Goitrogens: foods that may contribute to the formation of a goiter, or enlargement of your thyroid by limiting iodine uptake and thyroid function. Cruciferous veggies fall under this category and include: broccoli, cauliflower, cabbage, Brussels sprouts and kale.
In the past, practitioners warned patients with hypothyroidism against consuming cruciferous vegetables. The fear was that glucosinolate compounds present in these veggies interfered with iodine absorption, leading to goiter formation, which further reduced thyroid gland function. However, a decade of both animal and human studies have shown that cruciferous veggies do not negatively impact thyroid function EXCEPT in the case of a documented iodine deficiency. Iodine deficiency was a common cause of hypothyroidism in the 1950’s, but is rare today.
The Good News:
Cruciferous vegetables are popular, and for good reason. They’re a trend that’s here to stay due to their antioxidant and fiber-rich properties. From hormone balance to detoxification, they’re low-calorie superfoods that deserve a place on everyone’s table. Based on the research, as long as your iodine levels are sufficient, you are free to enjoy the many benefits of cruciferous veggies without worrying about decreasing thyroid function.
If you are unsure of your iodine status or still uneasy about including cruciferous veggies with the presence of hypothyroidism, try these suggestions:.
- Consume the majority of your cruciferous veggies cooked instead of raw.
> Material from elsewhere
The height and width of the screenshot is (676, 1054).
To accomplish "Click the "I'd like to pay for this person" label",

Cooking them reduces the glucosinalate content that is largely responsible for the goitrogenic effect.
- Limit the amount, initially, especially any that are raw (this includes juicing those vegetables as well).
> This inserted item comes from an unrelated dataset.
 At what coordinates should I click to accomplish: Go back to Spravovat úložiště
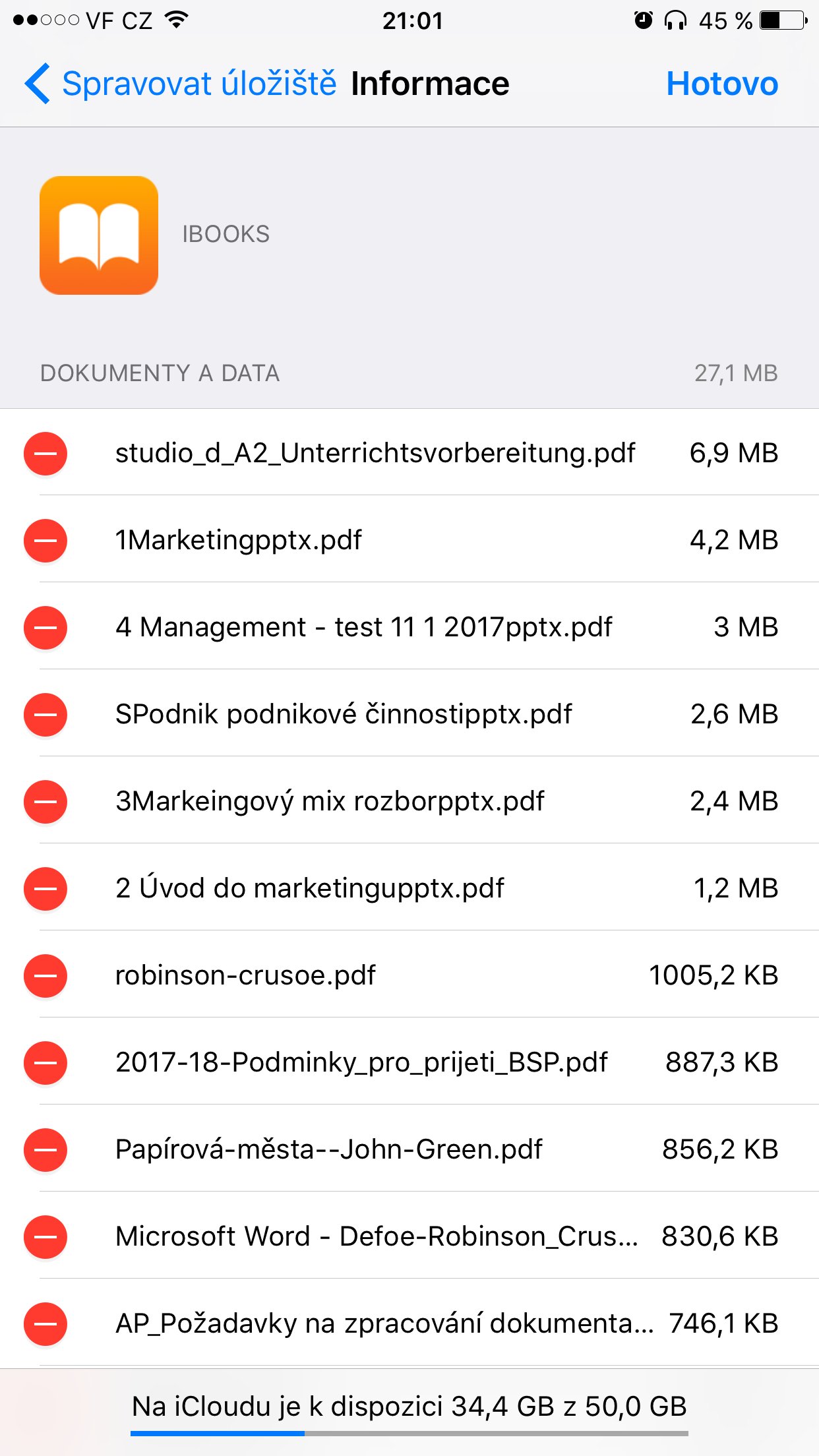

- Work on getting more iodine in your diet. We recommend getting iodine from plant sources versus iodized salt. Options include: kelp, sea veggies, dulse, nori, or kelp sprinkles (which add great flavor to savory dishes).
- Mcmillan, M., Spinks, E., & Fenwick, G. (1986). Preliminary Observations on the Effect of Dietary Brussels Sprouts on Thyroid Function. Human Toxicology, 5(1), 15-19.
- Cho YA, Kim J. Dietary factors affecting thyroid cancer risk: a meta-analysis. Nutr Cancer. 2015;67(5):811-817.